** Required work **
Below is a listing. Return the lines from the one that contains "Open the Роль в задаче dropdown" to the one that contains "Where should I", both ends included, verbatim and with no pictures.

** Records supplied **
----
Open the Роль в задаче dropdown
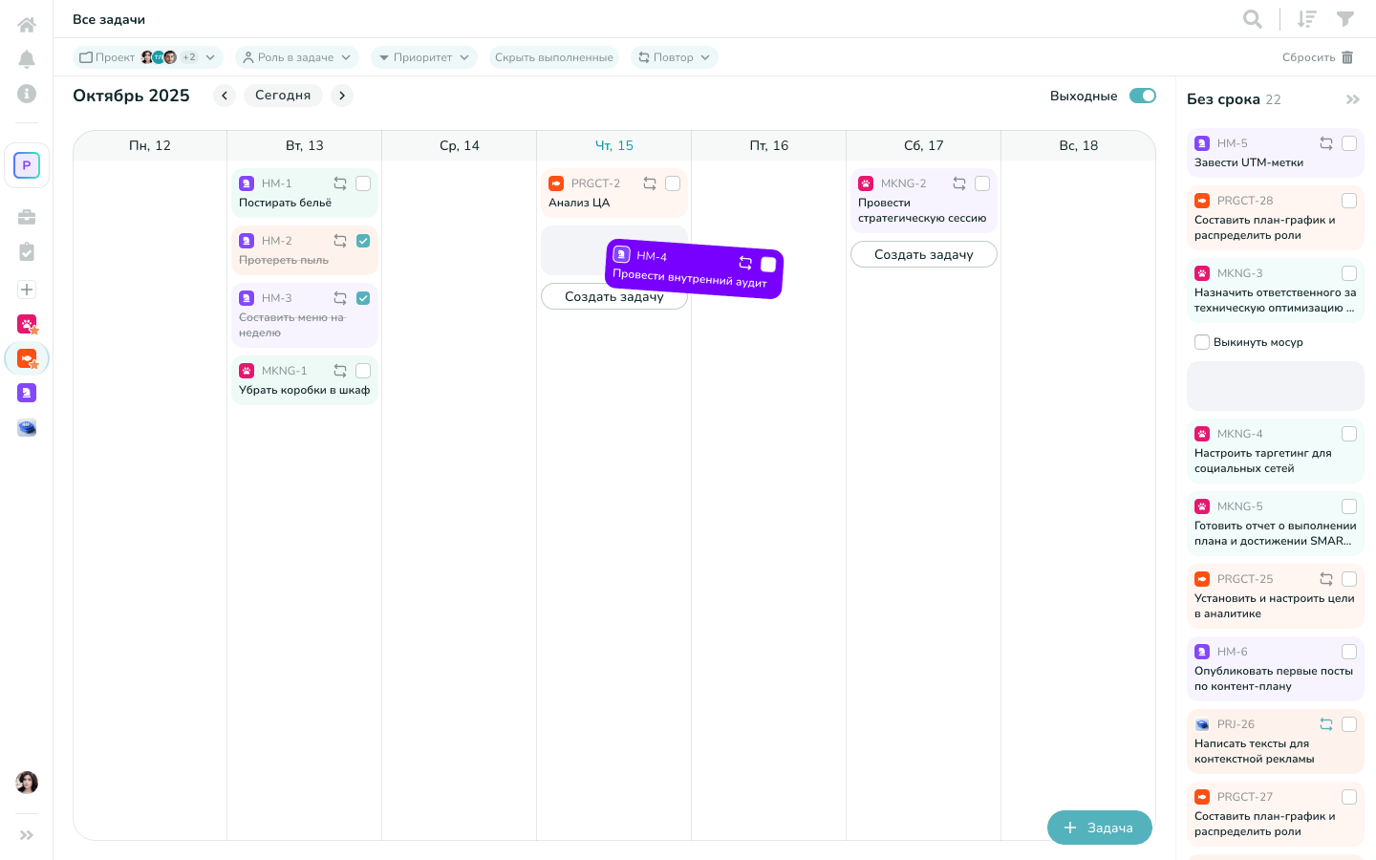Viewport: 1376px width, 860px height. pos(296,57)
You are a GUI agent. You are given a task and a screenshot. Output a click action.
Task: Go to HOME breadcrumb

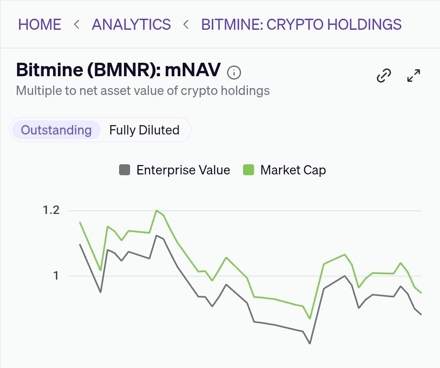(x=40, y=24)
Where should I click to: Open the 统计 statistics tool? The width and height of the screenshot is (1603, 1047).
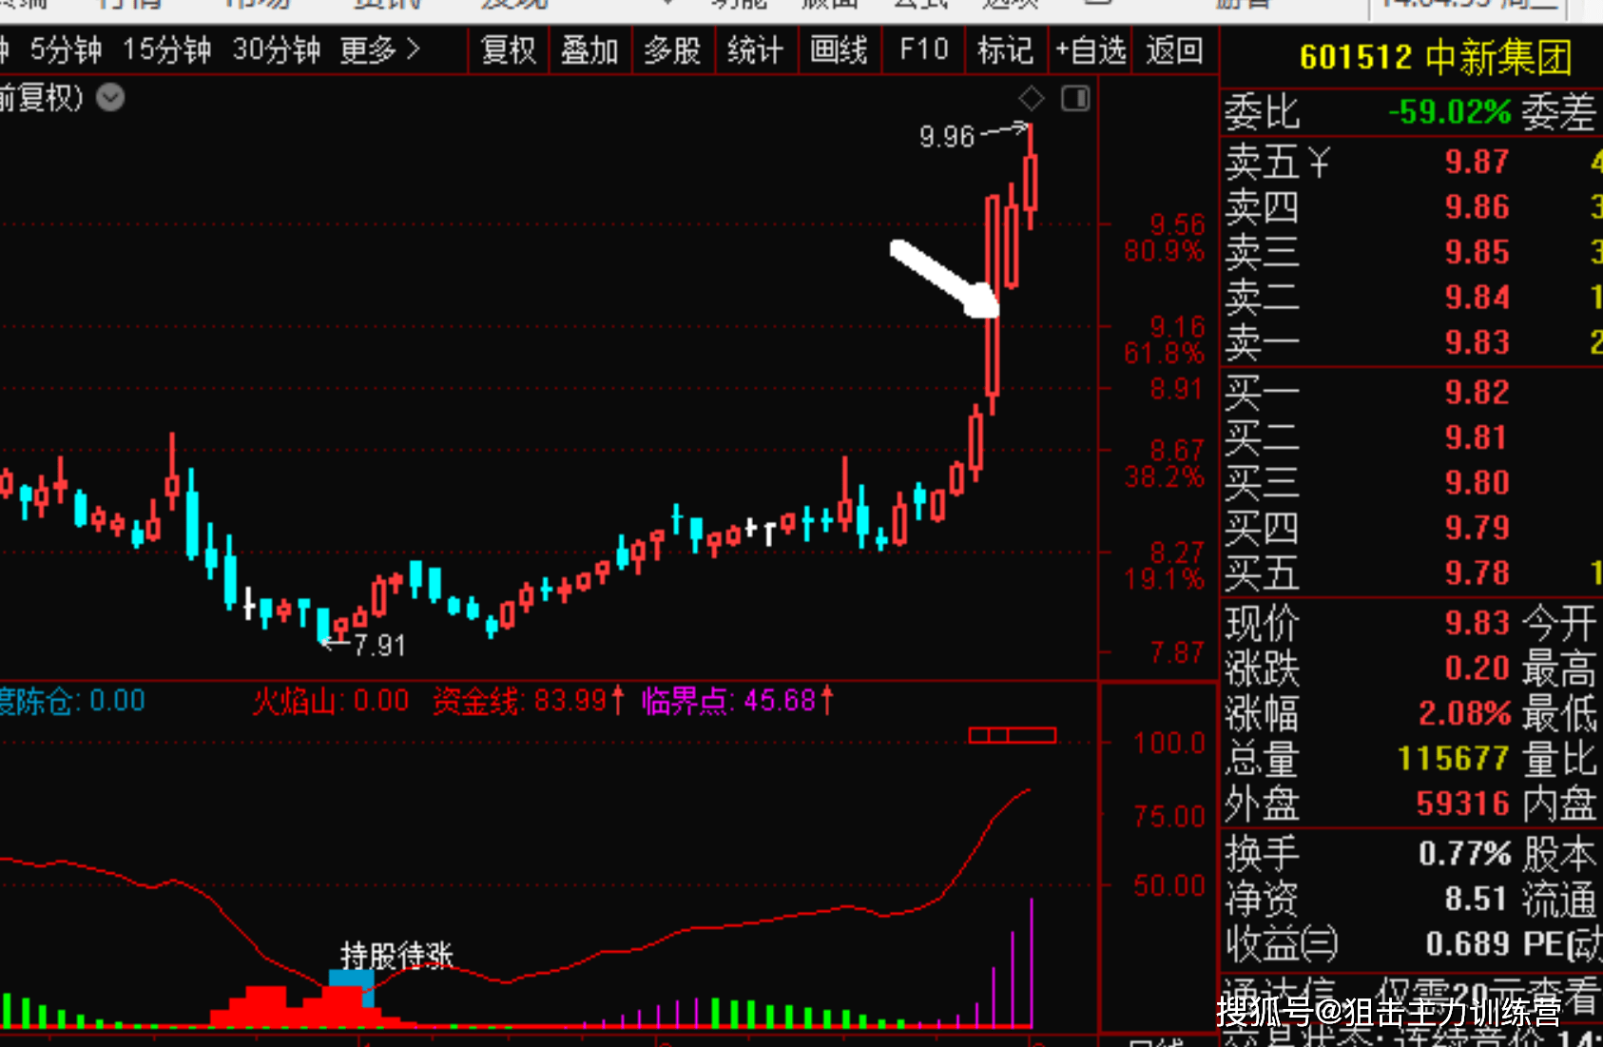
----
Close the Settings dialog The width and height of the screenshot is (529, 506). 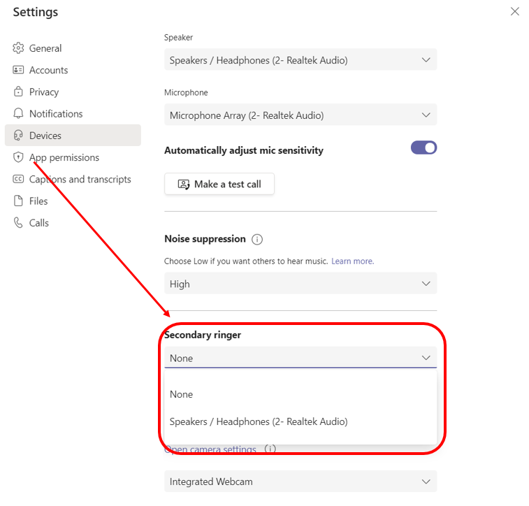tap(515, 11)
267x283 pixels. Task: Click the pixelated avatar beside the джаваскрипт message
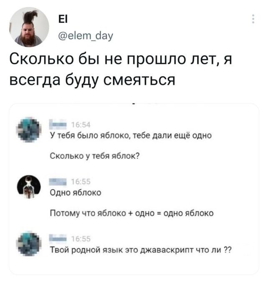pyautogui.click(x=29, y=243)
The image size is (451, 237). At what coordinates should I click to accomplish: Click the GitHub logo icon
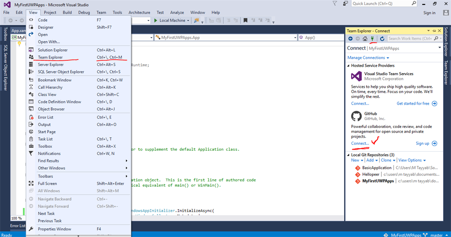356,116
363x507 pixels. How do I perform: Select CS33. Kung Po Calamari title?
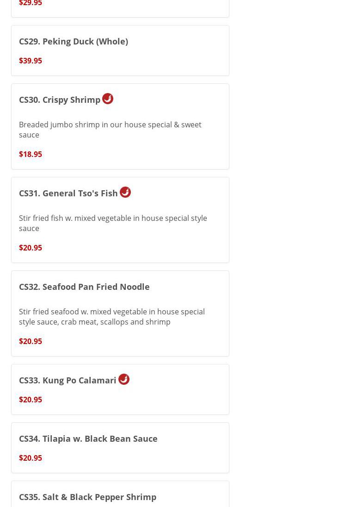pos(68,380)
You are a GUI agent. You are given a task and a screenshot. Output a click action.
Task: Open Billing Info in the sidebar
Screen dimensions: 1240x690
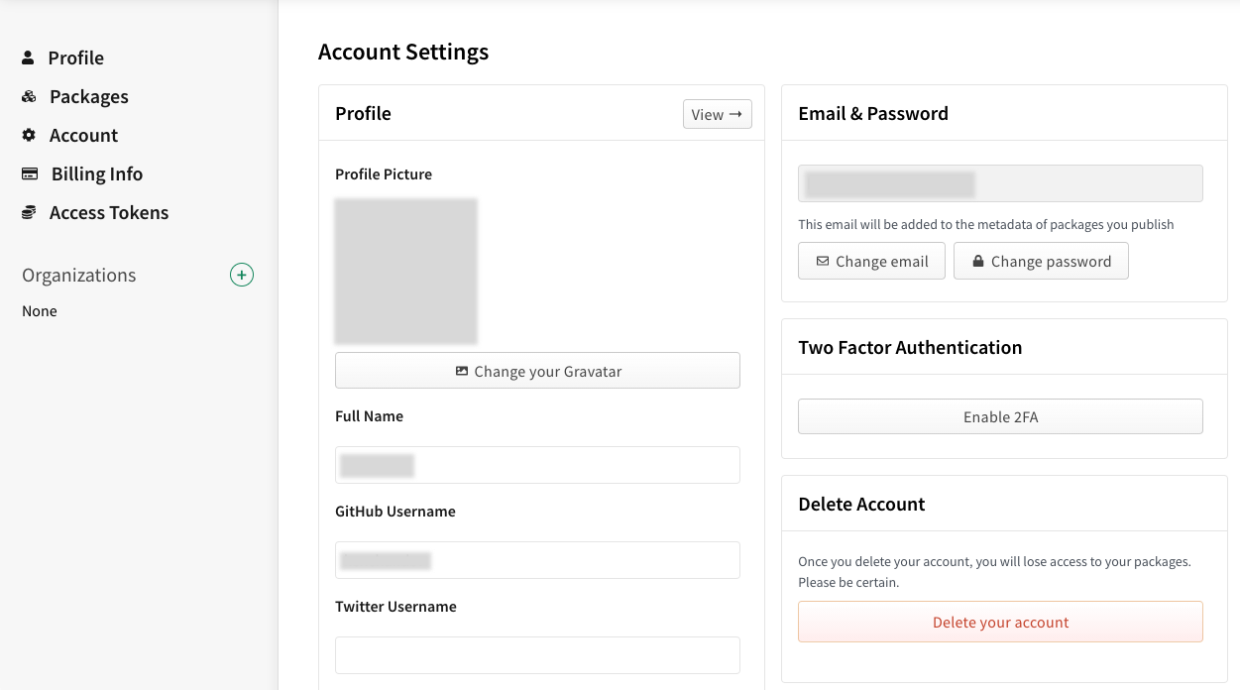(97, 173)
----
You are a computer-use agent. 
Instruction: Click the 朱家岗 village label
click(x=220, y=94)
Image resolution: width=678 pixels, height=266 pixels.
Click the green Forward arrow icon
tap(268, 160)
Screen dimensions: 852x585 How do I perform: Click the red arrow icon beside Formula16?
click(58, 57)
----
** Finished task **
Open the Роль в задаче dropdown
Viewport: 1376px width, 860px height. pos(296,57)
You are a GUI agent. You are given a task and a screenshot. Output a click action.
Task: Go to HOME breadcrumb

(x=40, y=24)
Where should I click to: Open the 统计 statistics tool? The width and height of the screenshot is (1603, 1047).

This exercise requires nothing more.